Stay Connected with the Boundless Blog

QGIS and the Bay Area Bike Share Open Data Challenge

Gretchen PetersonThe San Francisco Bay Area Bike Share Open Data Challenge is now underway, with entries due April 25, 2014. The idea is to use their open data on bike stations, bicycle traffic patterns, and weather to create an interesting visualization, map, or other product that adds value to the program.

Using open source mapping tools is a great way to explore the data and create winning entries for the contest. For those who are new to making maps out of open data, we’re here to help you get started. In this tutorial we’ll show you how to use QGIS, a popular mapping software product, to create a simple map out of the data. Build on this foundation to create your own contest entries and learn about data and geospatial technology along the way.

To get started, download all four data files from the contest website here. After you unzip the data you’ll see that it’s in CSV format. This is a comma delimited text file format that’s useful for spreadsheets and geospatial tables.

Installing QGIS

First, download and install QGIS. Then install the OpenLayers plugin, which simplifies adding some of the most common base layers, such as Google Maps or OSM, and makes it easier to visualize the bike station locations. You can install it by opening the Plugin Manager, selecting the Get more section and then searching for OpenLayers.


Now in the Plugins menu you should have a new entry where you can select the layers to add.



Adding bike share data

Add whichever basemap you like. In the following screenshots, you will see that we’ve added the Bing Road layer, which is less saturated than some of the others. A less saturated basemap helps to highlight the data that will be overlaid. You can zoom into San Francisco now or wait until the bike share data is added. To create the bike share data overlay, use the Add Delimited Text Layer button.


Add the station data file using the browse button. Use the x and y drop down selectors under Geometry definition to tell QGIS which fields have the latitude coordinates and which have the longitude coordinates. Latitude is y and longitude is x.


Your input should look like the screenshot above. Press OK. In the Coordinate Reference System Selector, type in “4326” in the Filter box and select WGS 84 in the box directly beneath it. Many — but not all — datasets in open data formats are in the WGS 84, or EPSG 4326, coordinate system.

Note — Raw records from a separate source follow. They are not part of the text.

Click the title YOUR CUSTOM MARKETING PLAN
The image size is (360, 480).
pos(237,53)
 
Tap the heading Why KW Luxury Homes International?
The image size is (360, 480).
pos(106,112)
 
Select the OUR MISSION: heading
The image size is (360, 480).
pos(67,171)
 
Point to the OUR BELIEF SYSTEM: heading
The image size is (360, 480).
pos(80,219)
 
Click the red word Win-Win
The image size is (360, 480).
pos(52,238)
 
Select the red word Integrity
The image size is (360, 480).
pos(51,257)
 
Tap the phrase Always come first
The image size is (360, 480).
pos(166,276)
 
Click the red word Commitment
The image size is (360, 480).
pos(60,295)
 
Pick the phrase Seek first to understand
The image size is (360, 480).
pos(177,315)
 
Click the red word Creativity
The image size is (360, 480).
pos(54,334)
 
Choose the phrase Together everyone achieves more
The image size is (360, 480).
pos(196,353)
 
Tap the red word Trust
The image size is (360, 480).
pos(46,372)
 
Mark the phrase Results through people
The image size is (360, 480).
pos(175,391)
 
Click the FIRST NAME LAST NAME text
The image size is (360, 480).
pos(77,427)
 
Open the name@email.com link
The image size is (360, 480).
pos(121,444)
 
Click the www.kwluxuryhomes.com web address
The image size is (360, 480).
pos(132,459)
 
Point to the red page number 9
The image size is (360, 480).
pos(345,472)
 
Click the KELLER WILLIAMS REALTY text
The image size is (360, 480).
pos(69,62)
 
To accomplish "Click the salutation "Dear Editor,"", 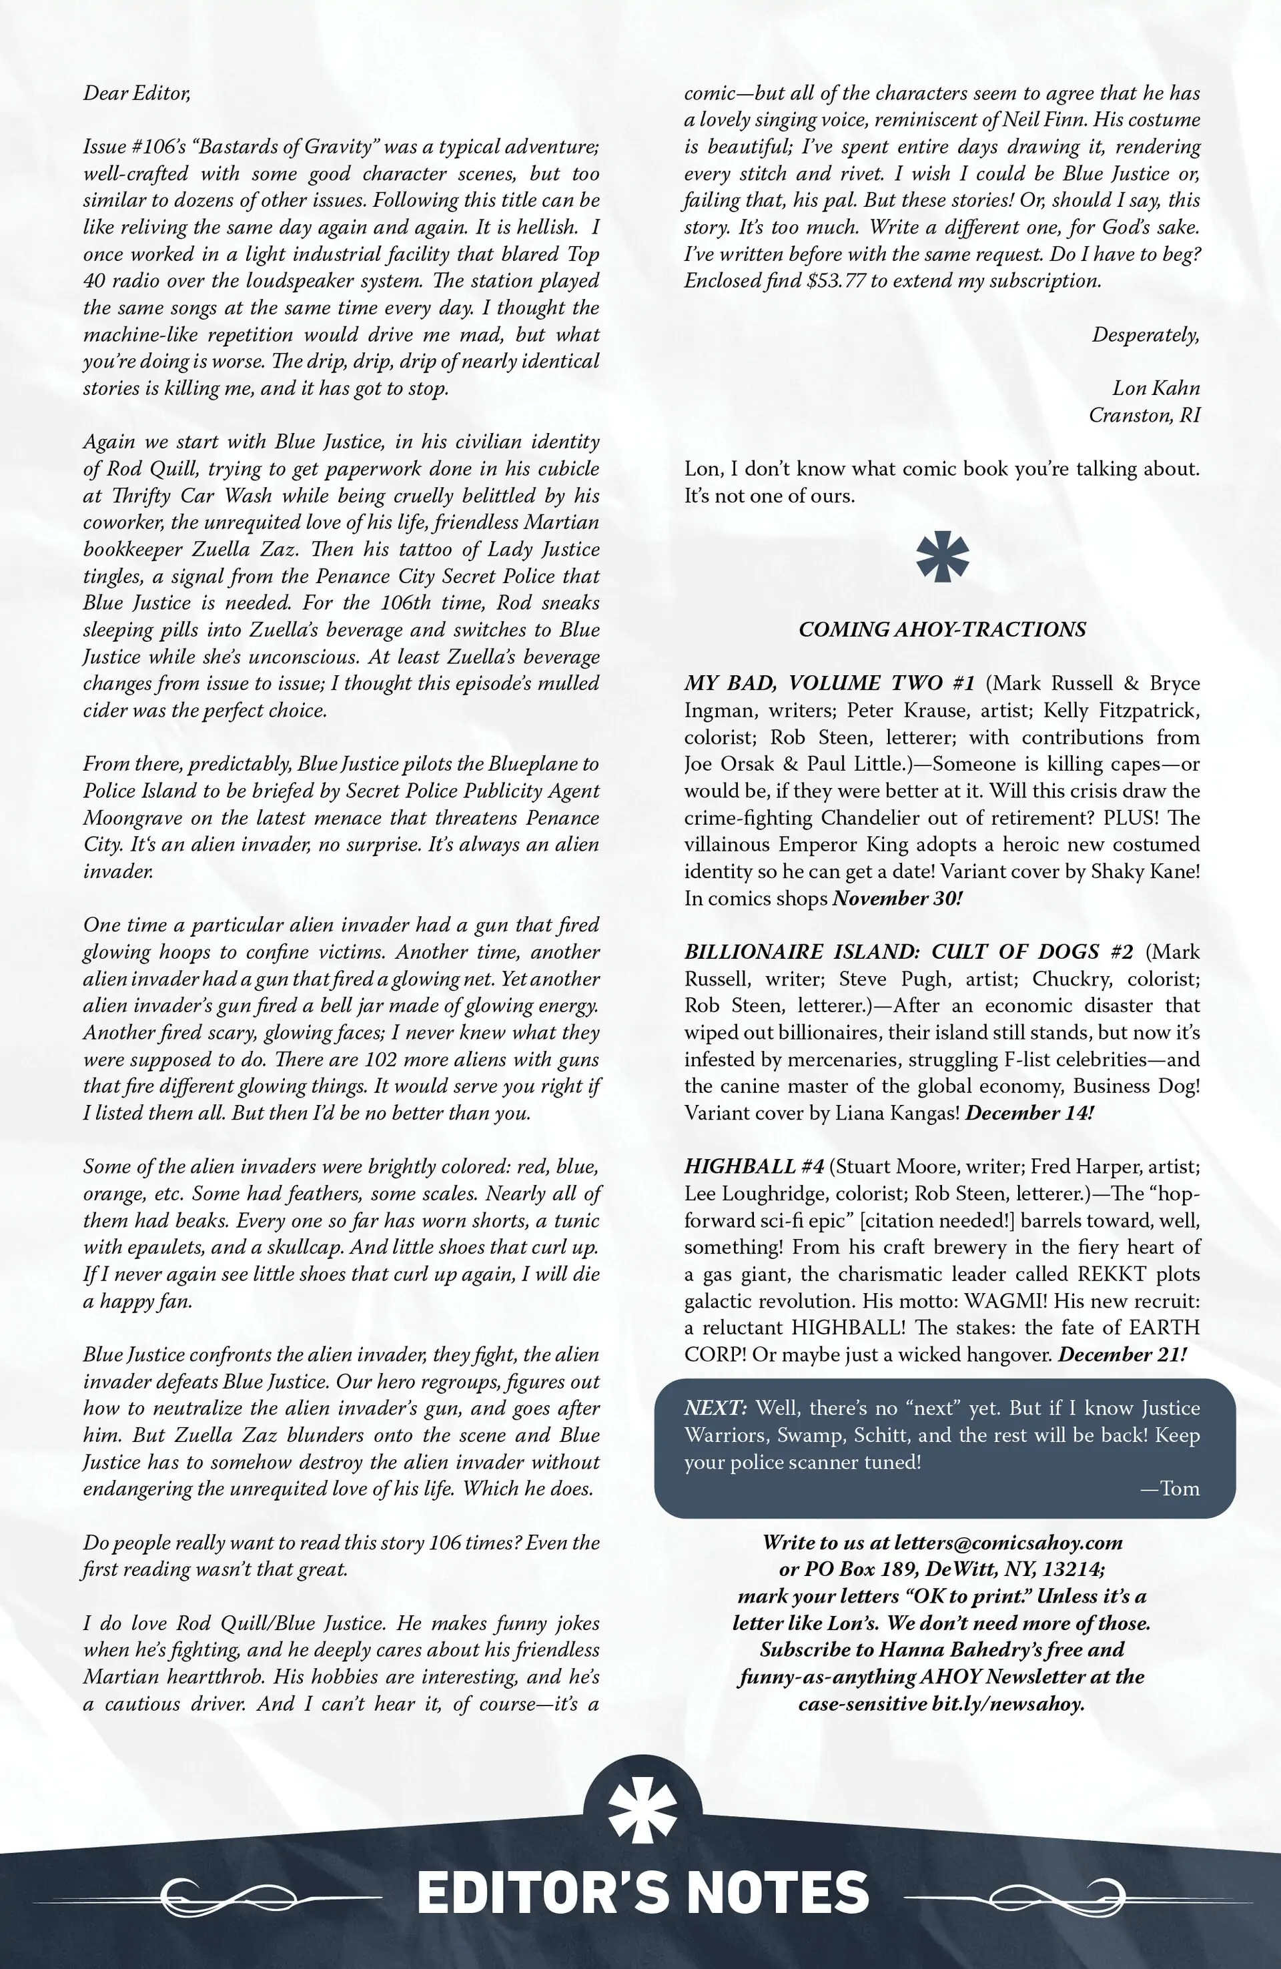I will point(137,93).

The QGIS map should now look similar to the screenshot below. If it isn’t zoomed in properly, you can right-click the station_data layer in the Layers list and choose Zoom to Layer Extent.


Joining and analyzing bike share data

There is a lot of data in the other three tables to explore but they need to be joined to the station data first since the station data contains the geometry for displaying the data on the map, while the other tables are related to the station data geometry via its station_id field. Fields that can be used for joining are often described in files that come with the data. The README.txt file that came with this data follows this convention.

In this tutorial we’ll use the trip_data table to perform an analysis and display the results on the map. First the trip_data table needs to be added to QGIS. Click Add Delimited Text Layer again, browse to the trip_data table, and choose “No geometry” next to Geometry layer definition. Press ok. The table is added to the Layers list in QGIS. Right-click the table name in the Layers list and click Open Attribute Table. You can see the data has loaded correctly. Notice that the station_id is used in the Start Terminal and End Terminal fields.


The average duration of a trip from each station is a good first analysis. To get the average duration we have to total up the durations of each trip by Start Terminal. This could be done in a spreadsheet program, exported as a CSV file, and then added into QGIS using the steps described above for loading non-spatial tables. Alternatively, we are providing, a script created that will do the calculation within QGIS.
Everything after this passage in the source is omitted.